I know a lot of the posts I’ve done have been doom and gloom stories about the dire state of publishing; of poetry in particular, and literature in general. And I stand by my comments: things are very definitely not peachy. New Zealand writers make bugger-all, and poets negative bugger-all. And it’s the same all round the English-speaking world. Our modern Western Culture is all about instant gratification, easy bite-sized bits of entertainment, and preferably stuff that you can read while doing something else. Watching TV. Talking on the phone. Make it quick, make it simple, and ideally make it free. (Pay? You must be joking. That’s like sooooo nineteen hundreds!)
But I just got the most recent Neilsen BookScan listings in the weekly NZSA newsletter, and I couldn’t not share. I was chuffed to bits when Dear Heart spent so long in the bestseller lists, and had watched with great envy as 99 Ways into New Zealand Poetry sat in the top ten for what seemed like months.

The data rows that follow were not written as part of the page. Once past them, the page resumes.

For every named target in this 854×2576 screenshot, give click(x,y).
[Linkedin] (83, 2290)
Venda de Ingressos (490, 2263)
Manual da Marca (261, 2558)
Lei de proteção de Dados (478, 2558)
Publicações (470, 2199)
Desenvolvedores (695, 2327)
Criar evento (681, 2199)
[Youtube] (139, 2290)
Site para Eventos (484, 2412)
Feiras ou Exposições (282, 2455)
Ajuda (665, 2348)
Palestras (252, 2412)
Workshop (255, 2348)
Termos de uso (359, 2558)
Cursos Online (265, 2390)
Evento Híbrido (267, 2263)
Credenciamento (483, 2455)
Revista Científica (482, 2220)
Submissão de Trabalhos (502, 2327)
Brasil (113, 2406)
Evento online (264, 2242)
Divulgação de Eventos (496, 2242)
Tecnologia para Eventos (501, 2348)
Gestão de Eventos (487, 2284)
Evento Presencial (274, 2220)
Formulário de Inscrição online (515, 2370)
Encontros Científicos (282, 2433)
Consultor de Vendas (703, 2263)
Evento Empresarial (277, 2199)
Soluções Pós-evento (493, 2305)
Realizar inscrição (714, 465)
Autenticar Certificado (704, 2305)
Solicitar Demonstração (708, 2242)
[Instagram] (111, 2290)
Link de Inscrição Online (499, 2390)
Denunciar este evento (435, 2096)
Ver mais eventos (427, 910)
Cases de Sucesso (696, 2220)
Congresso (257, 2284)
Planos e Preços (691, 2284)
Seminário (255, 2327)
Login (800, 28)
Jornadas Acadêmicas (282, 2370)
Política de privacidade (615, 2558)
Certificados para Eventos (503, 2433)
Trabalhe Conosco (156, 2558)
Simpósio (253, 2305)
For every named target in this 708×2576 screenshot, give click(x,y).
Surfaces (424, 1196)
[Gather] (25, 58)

And yes, it’s true that the top two non-fiction books are both religious tracts (well, rugby biographies, which amounts to the same thing here). But, oh gentle reader, take a look across at the fiction lists and rejoice! Two of the top three books are POETRY!
I know they’re both from Good-Keen-Man style poets; blokey-poets, rugged, staunch, footie-playing, pig-killing, blokes’-blokes poets, but still. They. Are. Poetry. Books. And. They. Are. Actually. Selling.
Maybe there’s hope for us yet.
(Anyone got Ritchie McCaw’s address? Maybe I could send him a copy of The Summer King … it’s the right colours, and the title poem is about killing a pig. Richie? Rich? Mate?)
For a poem that seems delightfully apt, go have a read of Waiting for the Barbarians by C. P. Cavafy , on the Poetry Foundation website.